Ilustrasi seorang Ibu
Ilustrasi  gambar seorang ibu
[Sudirman Said, Dirut Pindad, Ketua Ikatan Alumni STAN 2O13 - 2O16, Pendiri Masyarakat Transparansi Indonesia, Dewan Pengurus Nasional Ikatan Akuntan Indonesia, Aktif melibas Mafia Migas saat bertugas di PERTAMINA namun terpental, Konsisten hingga sekarang melawan KKN]. 

“Kowen kabeh kudu sekolah. Emakmu wong melarat jeprat, ning aja nganti uripmu pada sengsara kaya kuli panggul kae”. (Apapun yang terjadi, kalian semua mesti sekolah.
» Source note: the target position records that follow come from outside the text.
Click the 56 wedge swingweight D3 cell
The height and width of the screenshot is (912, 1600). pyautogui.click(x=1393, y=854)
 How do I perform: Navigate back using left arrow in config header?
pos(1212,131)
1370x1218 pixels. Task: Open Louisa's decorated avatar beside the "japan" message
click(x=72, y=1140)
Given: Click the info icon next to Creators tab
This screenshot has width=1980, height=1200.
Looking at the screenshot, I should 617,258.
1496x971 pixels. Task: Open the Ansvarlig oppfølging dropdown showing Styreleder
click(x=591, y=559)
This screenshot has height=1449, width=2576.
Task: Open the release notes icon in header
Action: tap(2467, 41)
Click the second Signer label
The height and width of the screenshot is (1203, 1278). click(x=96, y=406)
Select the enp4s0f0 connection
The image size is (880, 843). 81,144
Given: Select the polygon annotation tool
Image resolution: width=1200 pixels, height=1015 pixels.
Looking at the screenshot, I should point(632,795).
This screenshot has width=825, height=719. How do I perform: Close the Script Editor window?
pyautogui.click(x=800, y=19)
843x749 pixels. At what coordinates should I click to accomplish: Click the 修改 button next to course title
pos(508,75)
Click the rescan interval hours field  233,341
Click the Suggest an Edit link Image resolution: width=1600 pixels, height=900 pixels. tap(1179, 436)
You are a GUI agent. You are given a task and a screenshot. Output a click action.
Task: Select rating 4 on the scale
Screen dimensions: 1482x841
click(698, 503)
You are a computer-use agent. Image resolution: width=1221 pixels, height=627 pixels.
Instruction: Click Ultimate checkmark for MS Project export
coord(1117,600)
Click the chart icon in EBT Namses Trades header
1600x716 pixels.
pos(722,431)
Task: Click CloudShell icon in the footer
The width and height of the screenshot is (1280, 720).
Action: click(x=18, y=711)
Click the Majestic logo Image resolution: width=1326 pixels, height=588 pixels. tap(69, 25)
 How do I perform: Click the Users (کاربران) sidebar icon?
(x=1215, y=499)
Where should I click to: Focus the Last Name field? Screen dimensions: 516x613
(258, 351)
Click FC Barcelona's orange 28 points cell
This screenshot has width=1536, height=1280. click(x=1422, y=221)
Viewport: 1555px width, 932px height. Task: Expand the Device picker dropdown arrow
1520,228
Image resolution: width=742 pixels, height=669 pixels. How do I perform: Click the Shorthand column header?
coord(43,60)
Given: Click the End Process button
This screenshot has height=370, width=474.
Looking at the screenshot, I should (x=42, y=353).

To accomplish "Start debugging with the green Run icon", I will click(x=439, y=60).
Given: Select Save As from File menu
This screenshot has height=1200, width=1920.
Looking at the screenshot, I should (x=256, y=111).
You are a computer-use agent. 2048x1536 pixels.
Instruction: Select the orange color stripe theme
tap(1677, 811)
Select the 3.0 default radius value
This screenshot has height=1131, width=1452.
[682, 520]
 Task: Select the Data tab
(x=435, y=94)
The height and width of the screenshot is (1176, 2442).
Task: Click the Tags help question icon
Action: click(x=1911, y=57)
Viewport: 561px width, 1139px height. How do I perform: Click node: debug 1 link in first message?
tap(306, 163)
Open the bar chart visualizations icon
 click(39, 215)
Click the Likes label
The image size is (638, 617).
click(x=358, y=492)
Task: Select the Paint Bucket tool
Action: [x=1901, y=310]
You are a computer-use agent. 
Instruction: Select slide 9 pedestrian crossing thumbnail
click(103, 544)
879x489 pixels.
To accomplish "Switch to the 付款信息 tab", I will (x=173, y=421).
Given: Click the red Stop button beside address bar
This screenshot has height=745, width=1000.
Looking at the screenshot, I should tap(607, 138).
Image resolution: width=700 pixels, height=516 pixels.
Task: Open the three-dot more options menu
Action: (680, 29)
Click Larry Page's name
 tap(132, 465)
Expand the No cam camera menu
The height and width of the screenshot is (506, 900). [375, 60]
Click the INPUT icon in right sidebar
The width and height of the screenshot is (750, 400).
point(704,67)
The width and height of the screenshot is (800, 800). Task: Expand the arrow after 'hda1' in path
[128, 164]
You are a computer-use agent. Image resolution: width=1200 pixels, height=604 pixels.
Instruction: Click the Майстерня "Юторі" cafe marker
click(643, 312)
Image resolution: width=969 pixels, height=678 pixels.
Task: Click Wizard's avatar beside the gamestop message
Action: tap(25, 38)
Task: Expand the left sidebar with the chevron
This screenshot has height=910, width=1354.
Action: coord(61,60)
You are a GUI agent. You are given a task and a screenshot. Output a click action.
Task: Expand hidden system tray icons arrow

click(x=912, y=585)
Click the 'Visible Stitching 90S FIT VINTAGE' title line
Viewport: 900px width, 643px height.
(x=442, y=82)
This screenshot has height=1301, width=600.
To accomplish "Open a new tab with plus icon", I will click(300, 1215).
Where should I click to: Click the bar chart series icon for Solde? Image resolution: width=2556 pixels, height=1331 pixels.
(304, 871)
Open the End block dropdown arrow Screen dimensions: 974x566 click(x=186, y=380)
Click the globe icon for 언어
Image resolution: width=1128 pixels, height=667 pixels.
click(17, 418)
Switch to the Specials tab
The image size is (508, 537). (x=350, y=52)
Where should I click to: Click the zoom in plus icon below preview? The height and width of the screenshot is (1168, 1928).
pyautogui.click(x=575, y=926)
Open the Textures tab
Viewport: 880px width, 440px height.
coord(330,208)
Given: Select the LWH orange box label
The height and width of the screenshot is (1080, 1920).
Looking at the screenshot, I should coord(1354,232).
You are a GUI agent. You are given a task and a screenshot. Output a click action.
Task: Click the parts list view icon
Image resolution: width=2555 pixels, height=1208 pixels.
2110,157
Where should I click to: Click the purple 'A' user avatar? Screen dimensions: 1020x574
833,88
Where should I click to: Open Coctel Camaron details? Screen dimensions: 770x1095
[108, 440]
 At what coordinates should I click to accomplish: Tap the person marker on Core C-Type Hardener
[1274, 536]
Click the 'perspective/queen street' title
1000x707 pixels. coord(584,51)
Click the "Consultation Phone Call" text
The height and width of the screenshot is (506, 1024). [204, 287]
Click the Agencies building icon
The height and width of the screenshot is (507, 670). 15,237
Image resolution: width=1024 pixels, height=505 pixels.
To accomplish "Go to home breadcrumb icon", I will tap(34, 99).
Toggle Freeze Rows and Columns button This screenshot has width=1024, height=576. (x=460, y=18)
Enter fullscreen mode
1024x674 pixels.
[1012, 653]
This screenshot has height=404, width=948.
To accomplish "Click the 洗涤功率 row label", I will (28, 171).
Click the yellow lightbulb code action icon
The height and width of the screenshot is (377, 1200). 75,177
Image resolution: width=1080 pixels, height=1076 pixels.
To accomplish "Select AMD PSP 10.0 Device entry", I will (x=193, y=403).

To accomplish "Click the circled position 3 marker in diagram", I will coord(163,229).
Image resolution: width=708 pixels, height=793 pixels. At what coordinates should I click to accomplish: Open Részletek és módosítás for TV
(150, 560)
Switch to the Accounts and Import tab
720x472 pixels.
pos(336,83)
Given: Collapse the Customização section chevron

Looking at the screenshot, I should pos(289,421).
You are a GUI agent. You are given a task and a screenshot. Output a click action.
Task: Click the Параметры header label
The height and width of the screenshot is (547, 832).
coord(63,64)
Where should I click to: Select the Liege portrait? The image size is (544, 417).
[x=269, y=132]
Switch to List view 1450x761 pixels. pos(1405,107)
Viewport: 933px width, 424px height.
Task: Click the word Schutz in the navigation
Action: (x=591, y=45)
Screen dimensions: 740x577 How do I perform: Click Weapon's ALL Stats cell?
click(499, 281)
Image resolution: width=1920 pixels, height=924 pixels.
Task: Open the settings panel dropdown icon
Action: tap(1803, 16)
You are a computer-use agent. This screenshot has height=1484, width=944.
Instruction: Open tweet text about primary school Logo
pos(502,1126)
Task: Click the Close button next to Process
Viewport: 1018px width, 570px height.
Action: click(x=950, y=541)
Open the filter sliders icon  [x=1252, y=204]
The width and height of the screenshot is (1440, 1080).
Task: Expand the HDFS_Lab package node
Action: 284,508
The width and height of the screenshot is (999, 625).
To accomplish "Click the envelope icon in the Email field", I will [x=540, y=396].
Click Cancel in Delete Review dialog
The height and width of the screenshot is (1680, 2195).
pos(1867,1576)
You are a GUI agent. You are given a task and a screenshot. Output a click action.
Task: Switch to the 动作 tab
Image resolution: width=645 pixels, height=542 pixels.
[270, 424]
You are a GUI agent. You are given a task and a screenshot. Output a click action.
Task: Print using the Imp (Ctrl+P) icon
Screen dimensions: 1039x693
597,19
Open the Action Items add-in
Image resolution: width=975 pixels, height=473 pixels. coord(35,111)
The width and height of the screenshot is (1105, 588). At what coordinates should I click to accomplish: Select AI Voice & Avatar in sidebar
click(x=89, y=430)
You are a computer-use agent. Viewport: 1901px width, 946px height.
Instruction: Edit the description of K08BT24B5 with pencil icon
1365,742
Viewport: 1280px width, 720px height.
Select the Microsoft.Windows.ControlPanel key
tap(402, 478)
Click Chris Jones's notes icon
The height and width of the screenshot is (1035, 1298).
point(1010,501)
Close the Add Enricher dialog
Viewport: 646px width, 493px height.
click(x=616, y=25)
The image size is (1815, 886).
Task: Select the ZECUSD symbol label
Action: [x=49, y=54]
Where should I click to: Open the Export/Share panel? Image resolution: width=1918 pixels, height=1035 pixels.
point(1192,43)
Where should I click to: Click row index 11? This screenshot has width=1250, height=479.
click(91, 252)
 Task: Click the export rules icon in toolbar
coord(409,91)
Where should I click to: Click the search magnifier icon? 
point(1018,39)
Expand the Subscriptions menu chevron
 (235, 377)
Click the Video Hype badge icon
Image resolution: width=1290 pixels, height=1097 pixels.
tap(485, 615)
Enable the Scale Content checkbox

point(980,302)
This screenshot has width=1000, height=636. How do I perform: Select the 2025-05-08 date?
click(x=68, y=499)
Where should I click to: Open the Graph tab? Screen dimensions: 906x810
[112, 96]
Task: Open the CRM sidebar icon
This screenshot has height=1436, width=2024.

Meskipun Ibumu amat miskin, tapi jangan sampai hidup kalian sengsara seperti kuli-kuli panggul itu). Ini ucapan almarhumah Ibu saya di suatu sore, tahun 1973, di beranda rumah gedek berlantai tanah beratap genteng dengan wuwungan bocor di sana sini. 

Kami enam bersaudara kebetulan sedang ngeriung, sambil memandangi puluhan kuli panggul bekerja bertelanjang dada, dengan punggung terbakar dan luka tergores karung goni dan pikulan bambu. Mereka harus memindahkan puluhan ton padi hasil panen dari sawah ke pinggir jalan. Jalanan dari sawah menuju jalan besar penuh lumpur setinggi mata kaki hingga betis orang dewasa. 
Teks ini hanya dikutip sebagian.